Gillian pointed out that following the American savings and loans crisis, which happened under Reagan, so vigorous were the subsequent inquiries that the number of financiers eventually jailed ran into four figures.
I don’t know if extensive criminality was involved in the banking collapse, but what I do know is that a lot of people in a lot of organisations screwed up big time, and caused havoc in the financial systems and in the lives of millions of people. As Andrew Neil pointed out, the consequences have been greater, and for more people, than the phonehacking scandal which has rightly led to an inquiry into the practices of the modern media. I was among many calling for such an inquiry long before David Cameron agreed to set it up. I expect that one day he will have to set up a banking inquiry too.
Gillian and I seemed to agree that the problem for politicians, bankers and regulators is that there has been no sense of closure on what happened. And there won’t be until there has been a proper reckoning. That means that all of the key players have to sit down in front of a powerful committee of inquiry, and be held to account.
It might mean such an inquiry would recommend the stripping of a knighthood or two; measures to deal with the out of control bonus culture; and ideas for new ways of running financial services.
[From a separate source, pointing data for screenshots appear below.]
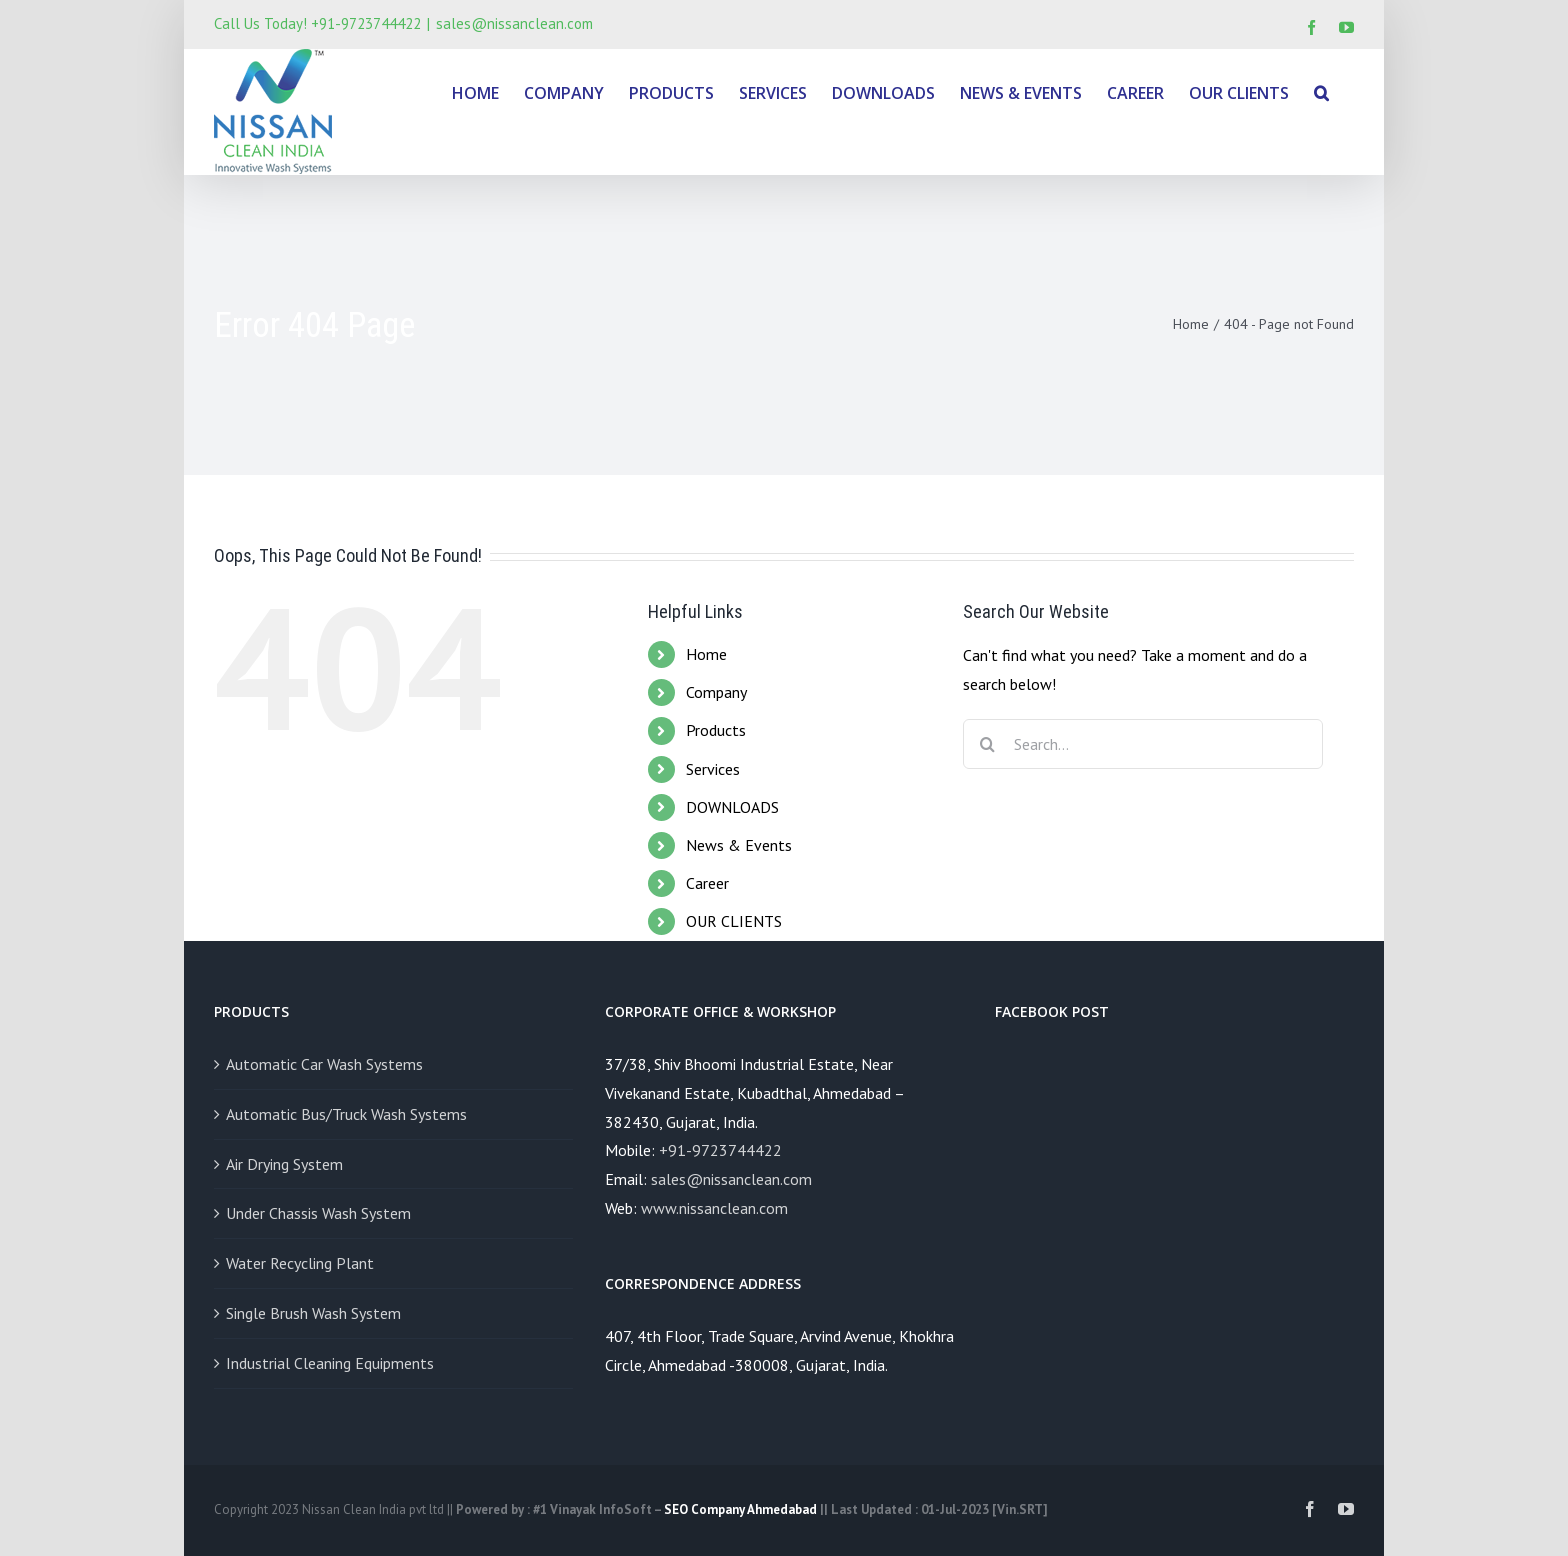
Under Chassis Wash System (318, 1213)
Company (716, 692)
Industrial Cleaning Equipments (330, 1363)
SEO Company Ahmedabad (740, 1509)
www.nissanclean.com (714, 1208)
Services (713, 769)
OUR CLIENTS (734, 921)
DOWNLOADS (732, 807)
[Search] (1321, 91)
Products (716, 730)
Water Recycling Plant (300, 1263)
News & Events (739, 845)
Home (706, 654)
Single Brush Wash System (313, 1313)
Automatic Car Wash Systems (324, 1064)
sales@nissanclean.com (514, 23)
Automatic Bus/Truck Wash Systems (346, 1114)
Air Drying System (284, 1164)
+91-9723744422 (720, 1150)
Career (707, 883)
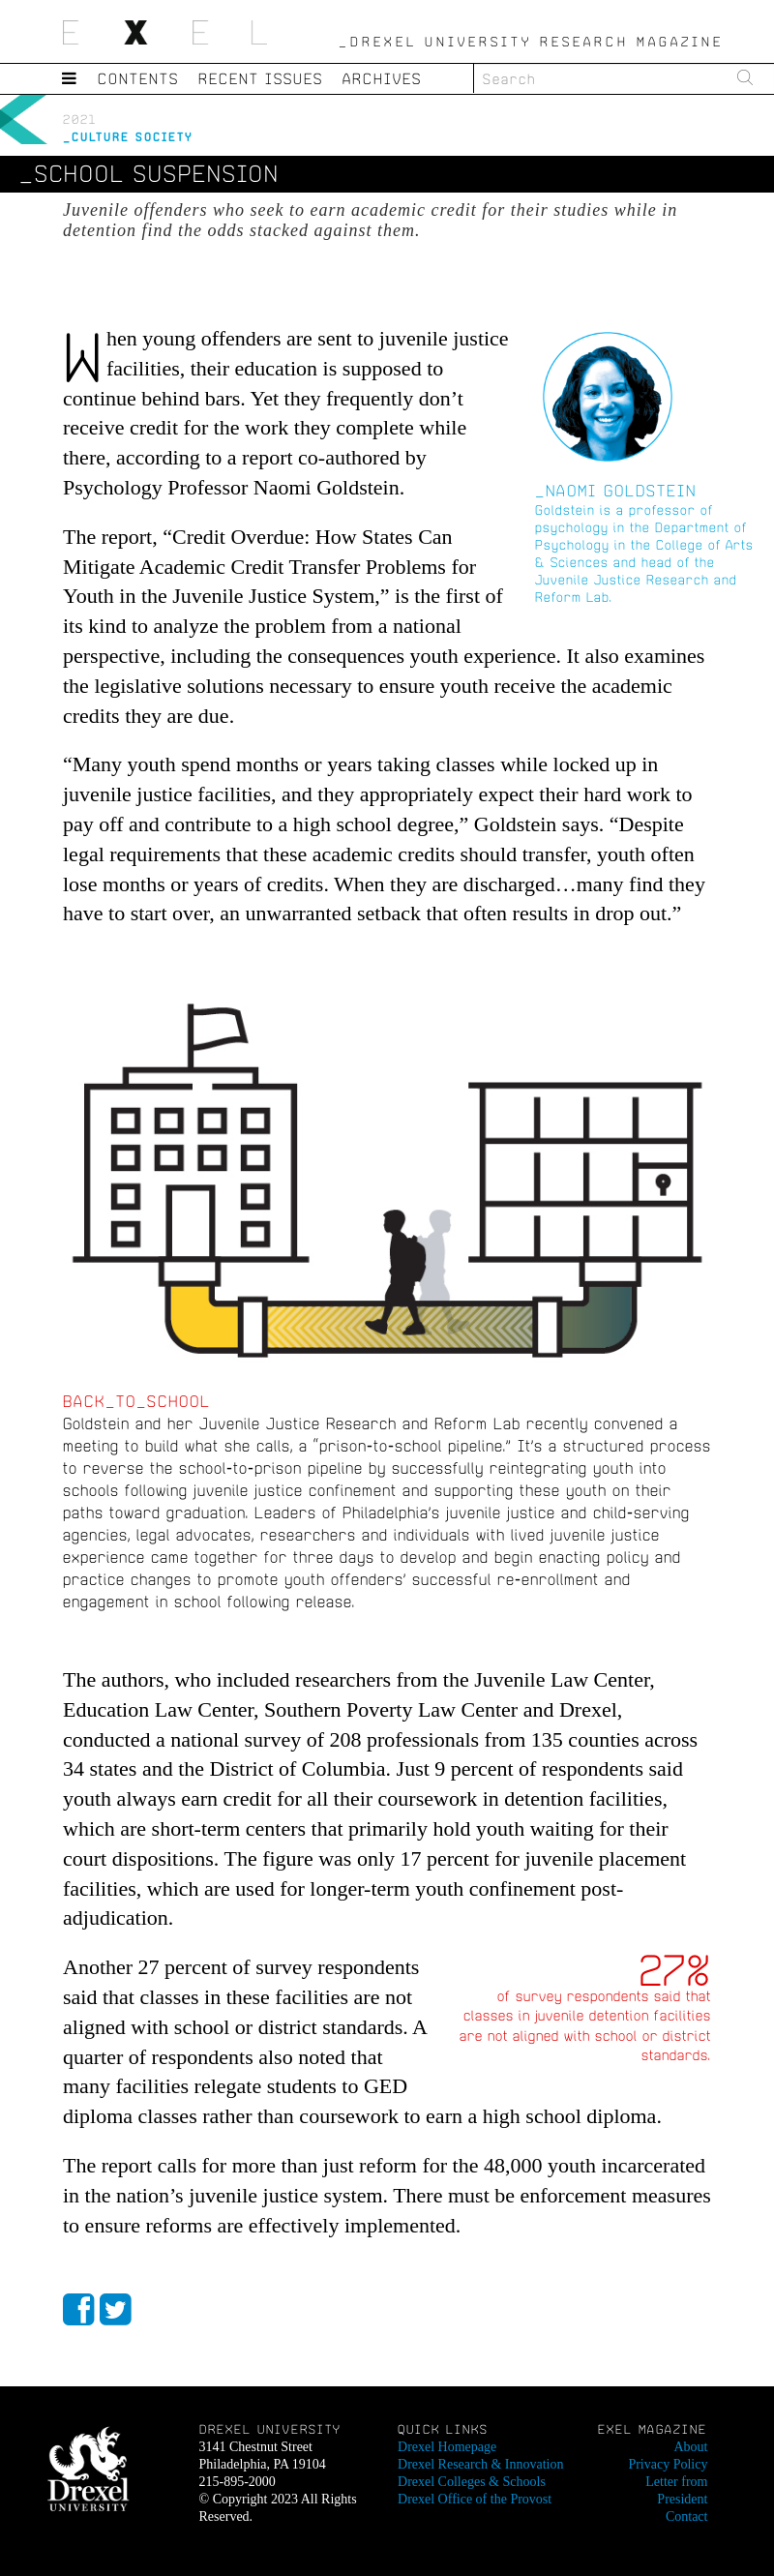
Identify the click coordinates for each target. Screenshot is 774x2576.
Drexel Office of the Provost (474, 2499)
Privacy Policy (667, 2464)
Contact (687, 2516)
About (690, 2447)
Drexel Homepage (447, 2447)
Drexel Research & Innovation (480, 2464)
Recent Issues (260, 78)
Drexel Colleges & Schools (472, 2481)
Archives (382, 78)
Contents (138, 78)
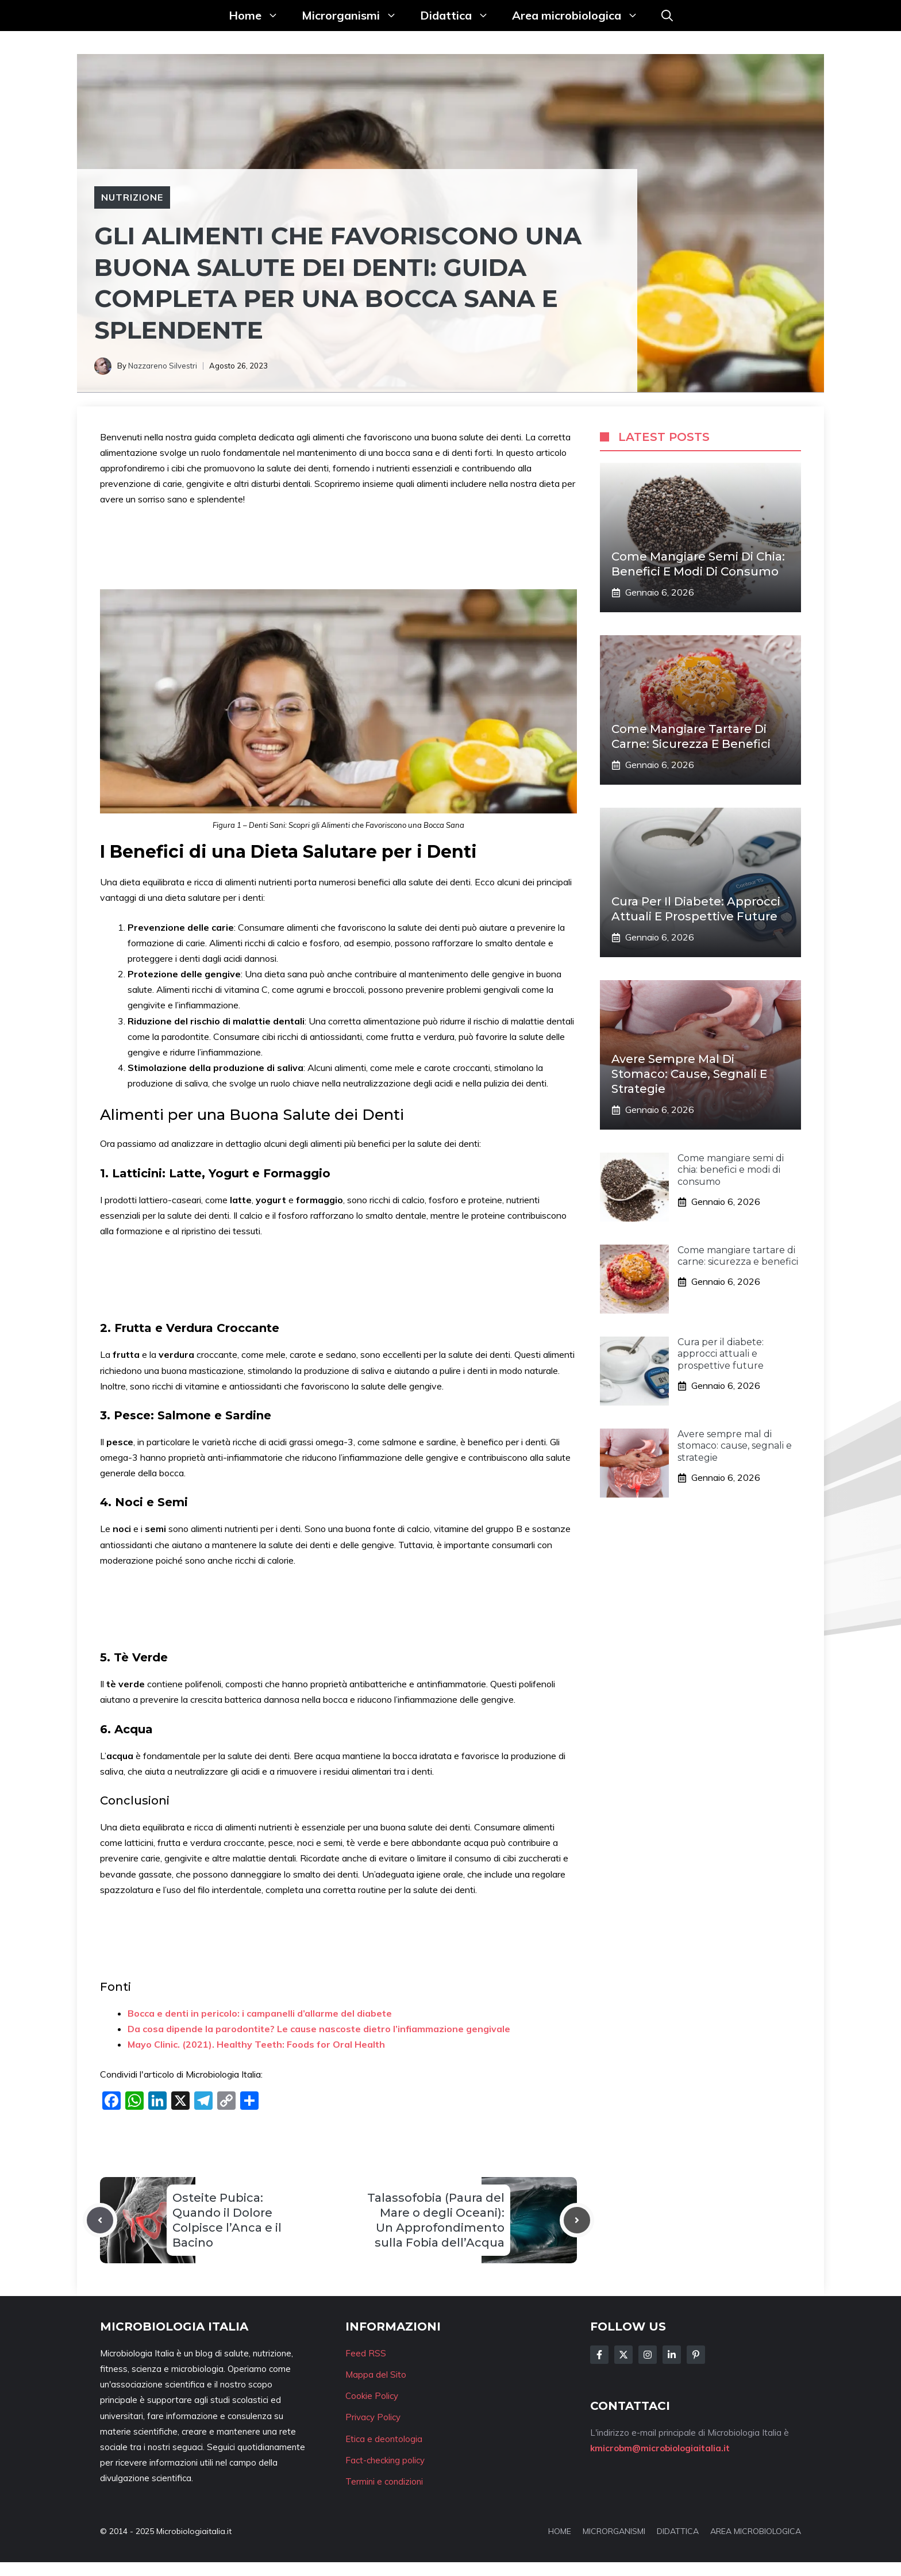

But more importantly, it could look at the whole picture – the role of politicians, regulators, credit ratings agencies, bankers, the lot.
Unless it happens, and unless it leads to change. the public anger will not subside, the politicians will continue to respond to it in a piecemeal way, and we’ll end up learning next to nothing.
So now that Gillian is behind the idea, I hope to see the FT leader pages fill up with calls for such truth, reconciliation and forward plan to be examined in detail and in public.
Banking largely got us into the mess. But it has a big role in getting us out of it. And it won’t be able to do so until that reckoning has happened.